[Directions] Pick up the talk on storytelling in job interviews, shown below, and keep writing from after its final sentence.

[Extract to read]
++++++

Hi there, today, we’re going to talk about storytelling in job interviews, and this is one of my favorite topics! We’re going to cover three big things today.
Number one, the hero’s journey and amazing storytelling framework that you can use today.
Number two, we’ll talk about how this applies to tech sales. So while you’re out there talking to prospects customers, how you can leverage this technique.
And then number three, stay all the way to the end for this one. We’re going to talk about how this applies to your interview process because there’s a big surprise there that people often don’t think about.
If you’re a Uvaro student or a grad, you can practice these techniques in class with your career advisor or even just with your classmates because this is such a powerful technique.
The Hero’s Journey (THJ)
So, Hero’s Journey, we talk about this in class, but for those who aren’t in the program, here’s a crash course on it. You can look this up online. There’s a ton of resources about it that will help with storytelling in job interviews.

++++++

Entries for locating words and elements
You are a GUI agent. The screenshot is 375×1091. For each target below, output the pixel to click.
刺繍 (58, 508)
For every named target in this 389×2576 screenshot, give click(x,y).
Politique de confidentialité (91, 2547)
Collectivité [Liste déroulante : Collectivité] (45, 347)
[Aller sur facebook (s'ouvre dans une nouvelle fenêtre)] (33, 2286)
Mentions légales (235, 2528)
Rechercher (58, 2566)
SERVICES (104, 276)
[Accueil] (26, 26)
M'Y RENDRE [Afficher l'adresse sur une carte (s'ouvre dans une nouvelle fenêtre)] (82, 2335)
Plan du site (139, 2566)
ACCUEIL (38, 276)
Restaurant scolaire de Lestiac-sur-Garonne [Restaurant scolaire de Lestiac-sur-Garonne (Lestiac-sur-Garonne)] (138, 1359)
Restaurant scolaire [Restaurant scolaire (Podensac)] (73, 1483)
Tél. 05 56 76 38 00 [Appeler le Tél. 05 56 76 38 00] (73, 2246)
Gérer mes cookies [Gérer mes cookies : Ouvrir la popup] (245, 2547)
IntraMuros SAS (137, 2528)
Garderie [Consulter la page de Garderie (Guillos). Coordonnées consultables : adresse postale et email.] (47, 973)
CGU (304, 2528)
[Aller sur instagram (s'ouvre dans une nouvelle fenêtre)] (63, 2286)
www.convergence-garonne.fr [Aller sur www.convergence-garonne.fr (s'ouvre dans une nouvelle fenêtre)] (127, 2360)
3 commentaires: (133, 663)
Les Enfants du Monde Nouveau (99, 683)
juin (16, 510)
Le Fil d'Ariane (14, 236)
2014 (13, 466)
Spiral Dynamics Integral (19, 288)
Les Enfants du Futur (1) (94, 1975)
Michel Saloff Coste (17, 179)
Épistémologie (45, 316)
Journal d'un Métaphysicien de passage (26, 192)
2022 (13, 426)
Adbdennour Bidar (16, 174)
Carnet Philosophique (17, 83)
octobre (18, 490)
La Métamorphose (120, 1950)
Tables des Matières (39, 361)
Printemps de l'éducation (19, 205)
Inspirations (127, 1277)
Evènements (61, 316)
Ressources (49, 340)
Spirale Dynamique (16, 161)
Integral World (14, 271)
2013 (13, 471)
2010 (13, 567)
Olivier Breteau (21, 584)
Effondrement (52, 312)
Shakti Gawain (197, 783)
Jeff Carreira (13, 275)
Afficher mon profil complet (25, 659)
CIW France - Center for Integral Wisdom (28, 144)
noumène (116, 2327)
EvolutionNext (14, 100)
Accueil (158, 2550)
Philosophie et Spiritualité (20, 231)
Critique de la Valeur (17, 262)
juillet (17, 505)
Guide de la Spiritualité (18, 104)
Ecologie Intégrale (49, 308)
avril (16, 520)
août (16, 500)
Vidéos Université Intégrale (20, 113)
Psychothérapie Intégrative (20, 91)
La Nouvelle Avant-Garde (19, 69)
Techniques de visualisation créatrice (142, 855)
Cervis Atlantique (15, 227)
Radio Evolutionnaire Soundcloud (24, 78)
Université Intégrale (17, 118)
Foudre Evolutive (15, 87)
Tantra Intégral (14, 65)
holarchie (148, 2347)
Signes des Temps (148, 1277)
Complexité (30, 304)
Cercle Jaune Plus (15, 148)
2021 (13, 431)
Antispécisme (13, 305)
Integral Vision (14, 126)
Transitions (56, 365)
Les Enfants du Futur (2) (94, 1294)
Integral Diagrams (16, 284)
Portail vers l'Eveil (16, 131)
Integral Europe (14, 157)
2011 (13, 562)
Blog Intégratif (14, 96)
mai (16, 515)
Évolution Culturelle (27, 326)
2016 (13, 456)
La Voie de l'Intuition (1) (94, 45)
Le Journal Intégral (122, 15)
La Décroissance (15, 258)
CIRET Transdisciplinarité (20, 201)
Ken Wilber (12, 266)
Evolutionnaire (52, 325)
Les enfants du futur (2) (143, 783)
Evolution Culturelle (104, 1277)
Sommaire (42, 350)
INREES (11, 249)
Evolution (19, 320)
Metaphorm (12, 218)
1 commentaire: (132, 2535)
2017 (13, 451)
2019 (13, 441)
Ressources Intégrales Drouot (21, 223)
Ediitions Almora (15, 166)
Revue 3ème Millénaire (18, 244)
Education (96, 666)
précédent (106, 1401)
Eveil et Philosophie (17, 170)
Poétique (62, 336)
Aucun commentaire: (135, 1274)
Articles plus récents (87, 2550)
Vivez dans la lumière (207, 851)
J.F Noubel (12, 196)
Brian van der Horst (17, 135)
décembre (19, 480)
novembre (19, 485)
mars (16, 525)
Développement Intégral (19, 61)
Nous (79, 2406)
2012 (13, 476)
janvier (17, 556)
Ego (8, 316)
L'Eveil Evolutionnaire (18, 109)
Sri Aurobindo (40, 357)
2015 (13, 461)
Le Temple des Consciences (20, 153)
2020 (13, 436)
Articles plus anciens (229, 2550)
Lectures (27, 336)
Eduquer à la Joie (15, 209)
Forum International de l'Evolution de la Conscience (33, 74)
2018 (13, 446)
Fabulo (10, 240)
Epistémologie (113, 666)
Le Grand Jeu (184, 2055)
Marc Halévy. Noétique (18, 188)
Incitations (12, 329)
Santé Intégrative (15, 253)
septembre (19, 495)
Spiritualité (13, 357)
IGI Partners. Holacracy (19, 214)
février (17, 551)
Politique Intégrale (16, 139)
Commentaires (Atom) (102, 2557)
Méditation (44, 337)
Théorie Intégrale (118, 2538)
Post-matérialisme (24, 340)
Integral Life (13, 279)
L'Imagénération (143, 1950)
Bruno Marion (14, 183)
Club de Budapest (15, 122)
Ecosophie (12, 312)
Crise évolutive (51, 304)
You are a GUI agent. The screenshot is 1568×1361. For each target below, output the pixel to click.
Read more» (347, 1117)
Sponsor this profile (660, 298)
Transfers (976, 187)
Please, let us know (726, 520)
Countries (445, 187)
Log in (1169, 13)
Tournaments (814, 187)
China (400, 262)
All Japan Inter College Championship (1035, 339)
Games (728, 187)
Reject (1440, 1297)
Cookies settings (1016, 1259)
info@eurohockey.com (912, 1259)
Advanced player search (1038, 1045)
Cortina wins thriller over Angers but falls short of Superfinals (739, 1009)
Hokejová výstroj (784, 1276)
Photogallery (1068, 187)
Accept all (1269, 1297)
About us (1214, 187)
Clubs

++++++

[Output of the exercise]
But the basic idea is every major hero’s journey, whether you’re talking about Star Wars, you’re talking about Lord of the Rings, follows this journey. And there’s a couple of key elements.
First, there’s the call to adventure. Number two, there’s that adviser, whether it’s a wizard or a Jedi master, someone who’s providing you with some of that advice, there’s that journey, the trials and tribulations, the big conflict, the eventual return. And that cycle goes around and around, so you can repeat it and go on your journey.
Now, the reason that this framework is so powerful is that so many stories follow it. So as you’re hearing and as you’re telling these stories, they’re super familiar. So we think about that journey. Whenever you’re telling a story, it’s going to help you articulate it in a concise, tight manner.
Applying THJ to tech sales
Now, how does this apply to tech sales? The way this matter is when you’re telling your own customer stories, very often you’ll be speaking to a prospect, and they’ll ask you questions like, hey, tell me about someone who has overcome these challenges just like me.
Or tell me about another company that you helped out. The big mistake sales reps make is they often make themselves or their product the hero. The reality is, the customer is the hero. Our job as sales professionals is to be that advisor.
So, no, it’s not that we overcame some big challenge for the customers. It’s that the customer had a call to adventure, a call to change. Maybe they wanted to change the way they run their HR systems or the way they run their marketing. They give a bit of advice.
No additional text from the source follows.